The Sparrow - Mary Doria Russell [42]
"Oh," he said. It was the longest she’d ever talked. Not exactly a date but sort of a conversation. "Are you going to George and Anne’s tomorrow night?"
"Yes. Mr. Quinn, please, can we move on?"
Jimmy replaced his headset and dragged himself back to the display. "Okay, I begin by taking a look at the flagged signals. A lot of them nowadays turn out to be coded transmissions from dope factories about five hundred kilometers out. They’re always moving around, and they change frequencies all the time. Usually the software screens them out because they’re so close to Earth, but sometimes the transmissions take an odd bounce off an asteroid or something and the signal looks as if it’s coming from far away."
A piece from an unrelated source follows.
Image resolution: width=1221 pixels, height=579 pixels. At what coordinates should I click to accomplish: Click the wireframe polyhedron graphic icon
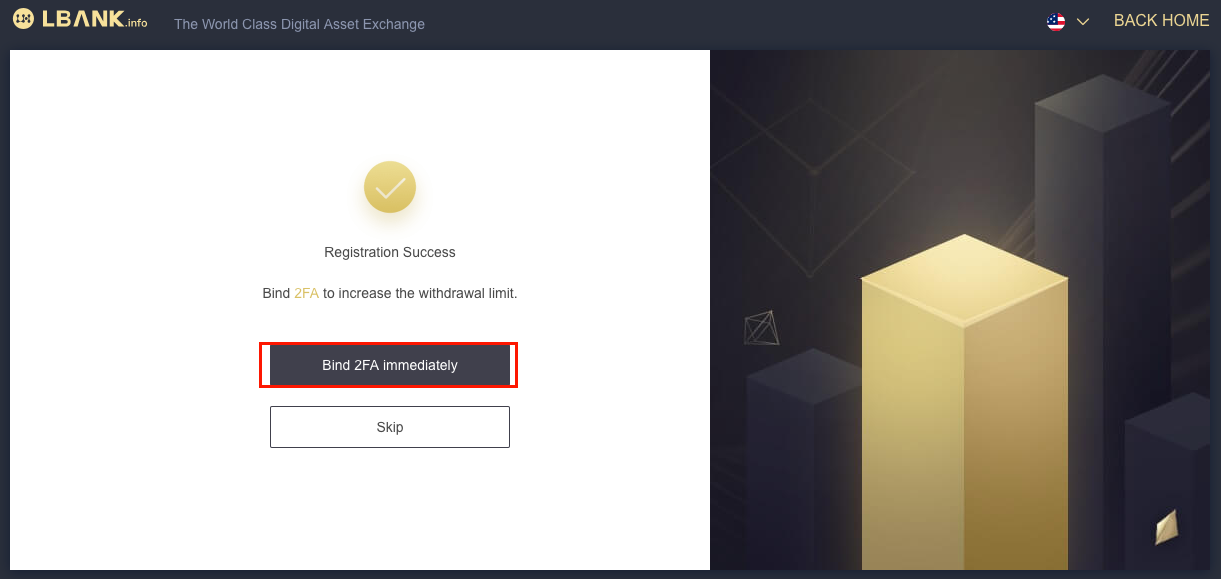pos(761,328)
Jimmy began working his way through the log, becoming absorbed in the process, talking more to himself than to Sofia. Watching him with one eye, she wondered if men ever figured out that they were more appealing when they were pursuing their own work than when they were pursuing a woman. Slavering was hardly attractive. And yet, she was surprised to recognize, she had begun to like Jimmy Quinn very much. She shook the thought off. There was no place for it in her life and she had no wish to foster whatever fancies he might be nurturing. Sofia Mendes never promised what she could not deliver.
"That’s interesting," Jimmy said. Sofia concentrated on the eyepiece image and saw a table-shaped signal. "See? There’s a signal that comes out of the background noise, stays around for—lemme look up the duration. Here. It was there for about four minutes and then it dropped off." He laughed. "Well, hell, it’s got to be something homemade. This part right here?" He pointed to the tabletop portion of the signal.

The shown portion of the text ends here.